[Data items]
################
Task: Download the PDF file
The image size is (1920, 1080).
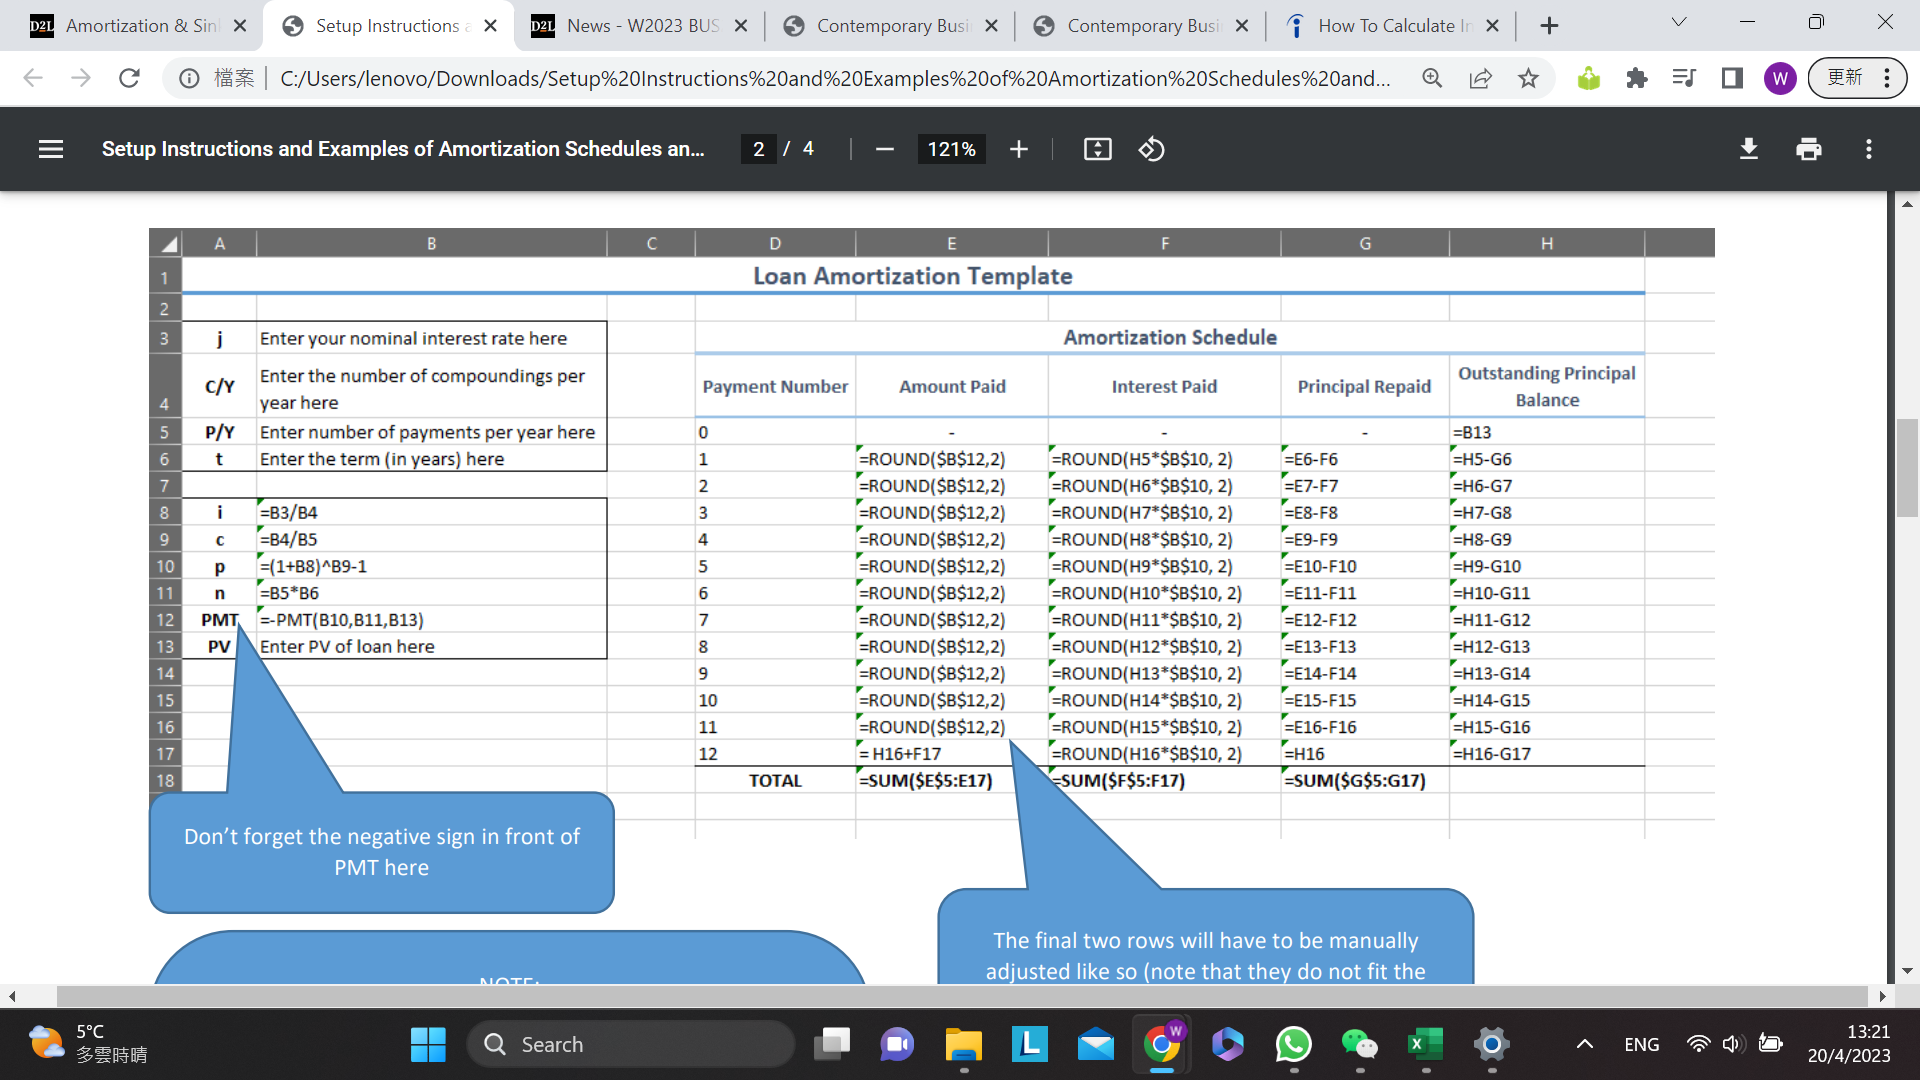Action: pyautogui.click(x=1748, y=149)
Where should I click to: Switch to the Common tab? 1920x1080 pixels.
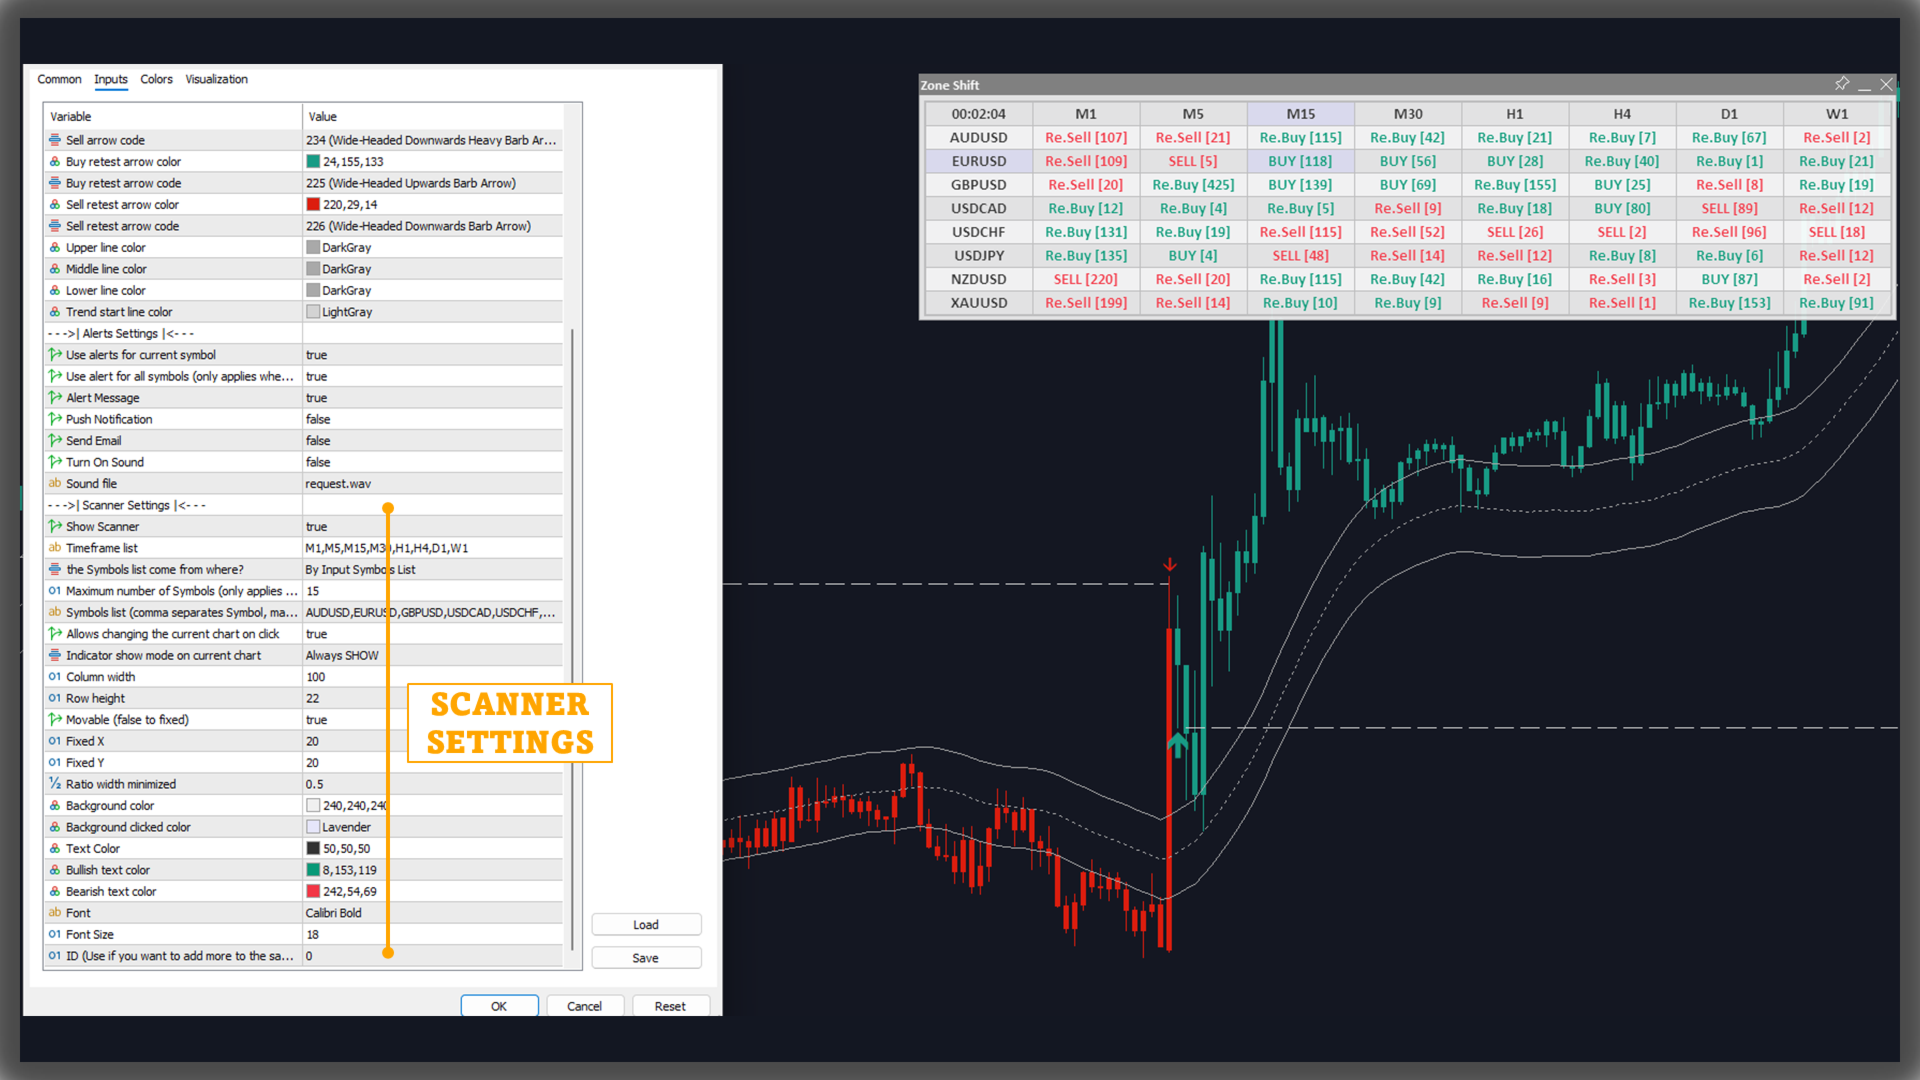pyautogui.click(x=59, y=79)
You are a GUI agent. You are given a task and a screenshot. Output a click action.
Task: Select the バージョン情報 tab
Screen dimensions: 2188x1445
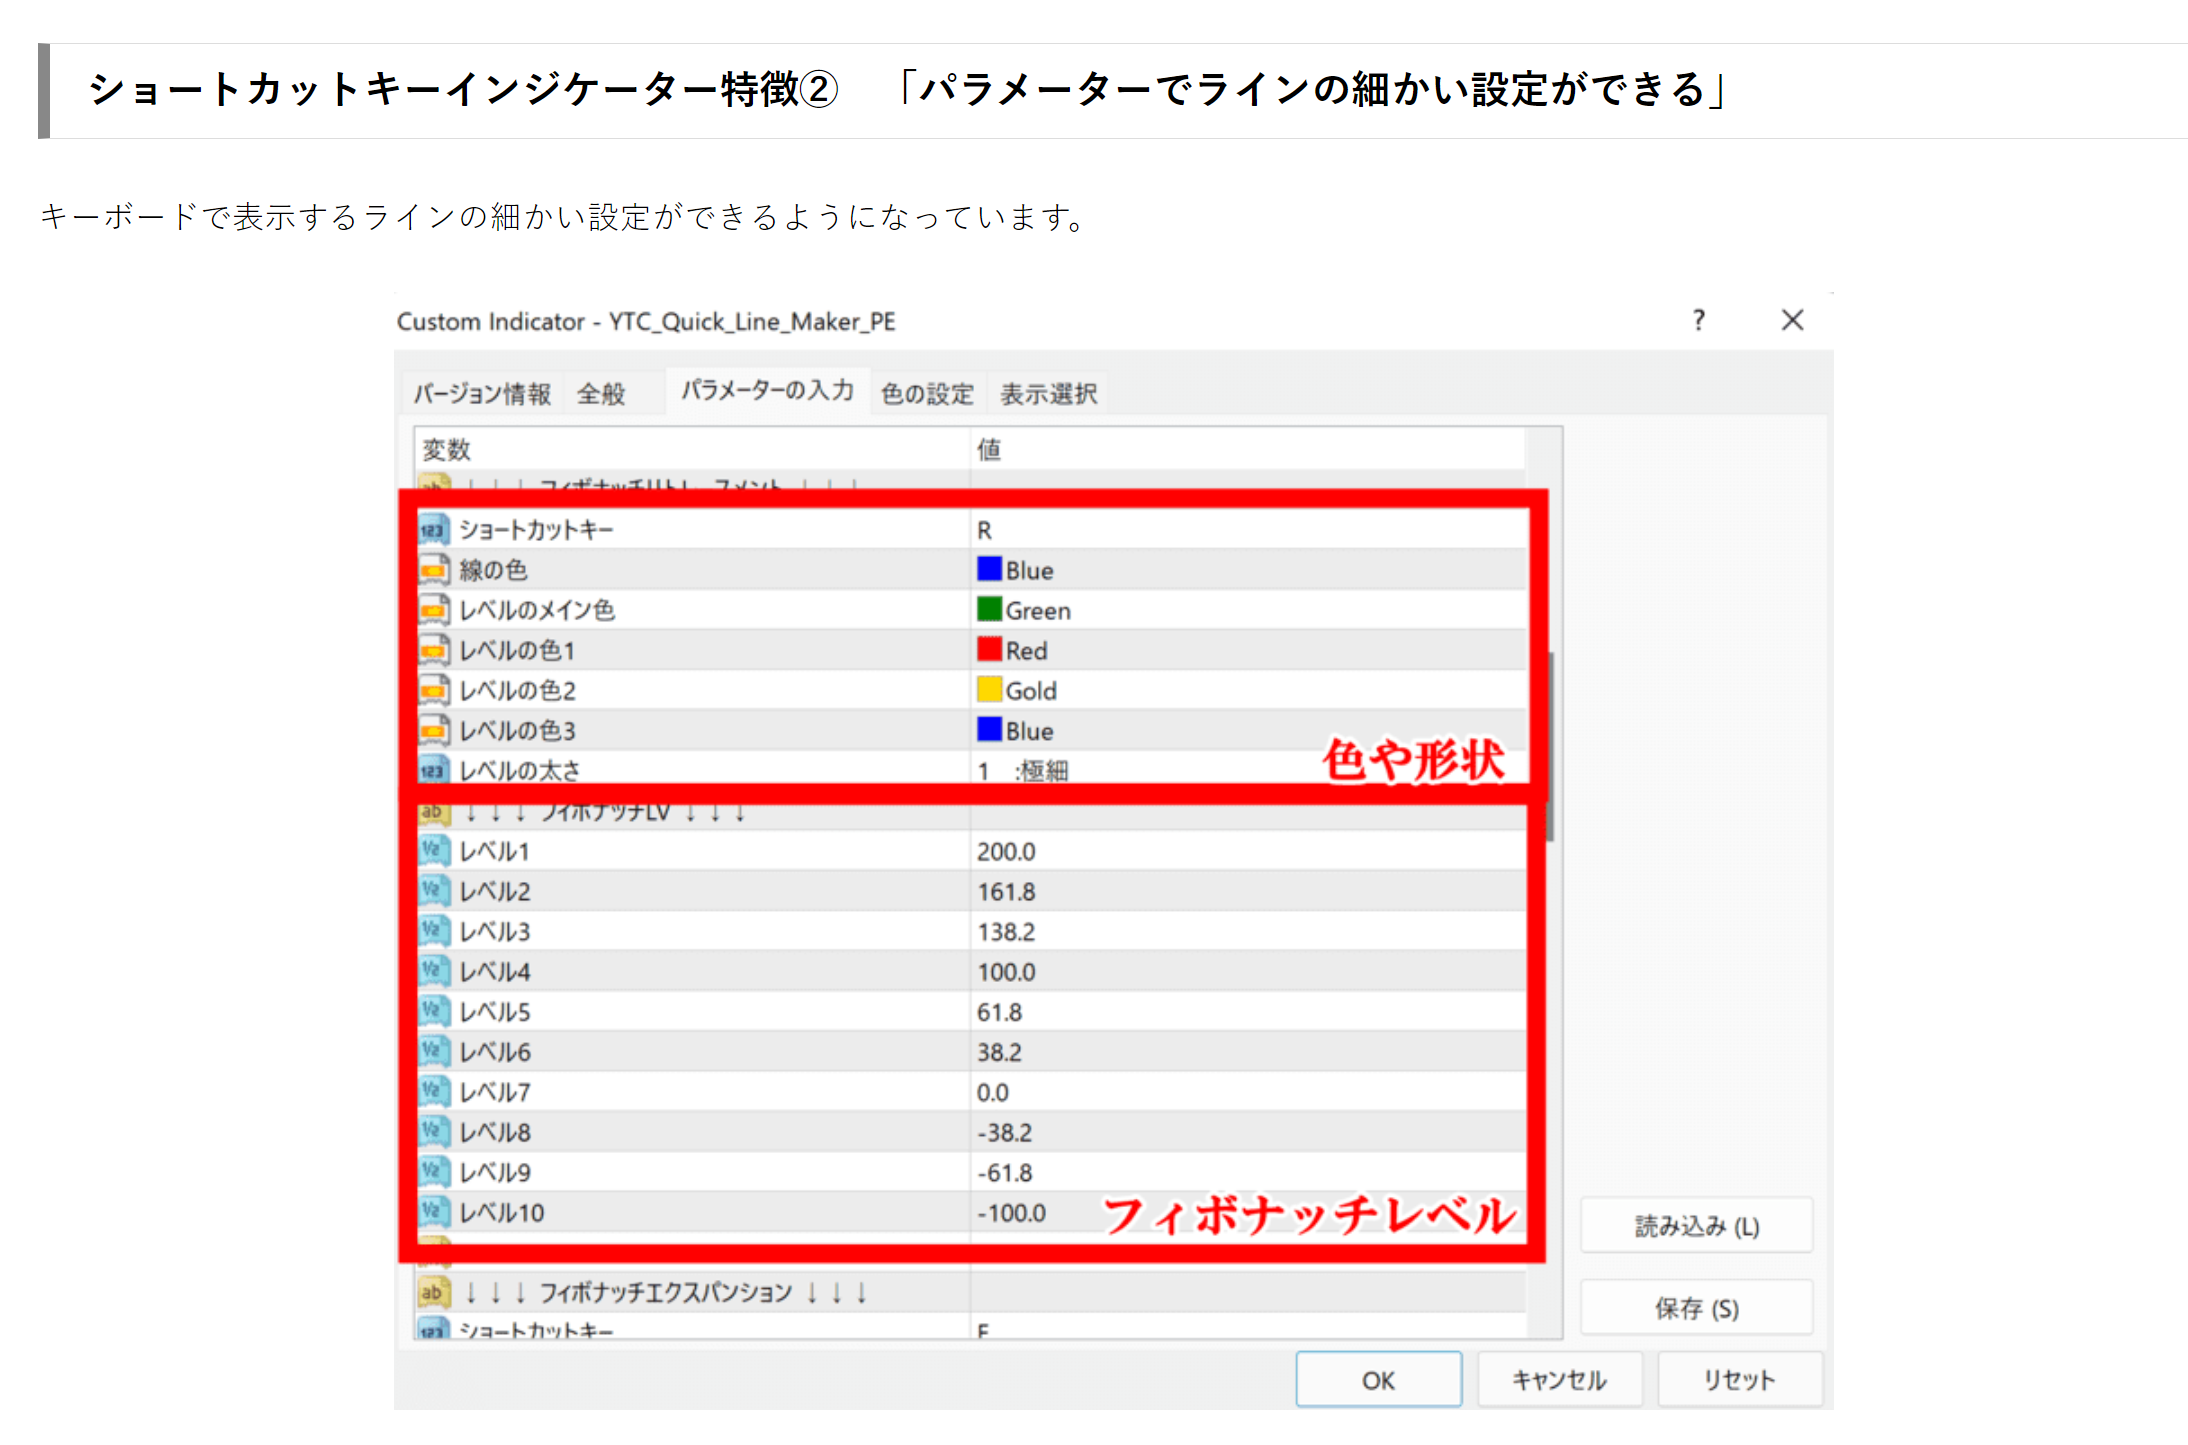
################
Problem details — From the line containing "Task: Select the バージョン情報 tab" down to the last line of the entries above, copy each line exactly and nothing more. Leave pictures out.

Finished task —
Task: Select the バージョン情報 tab
Screen dimensions: 2188x1445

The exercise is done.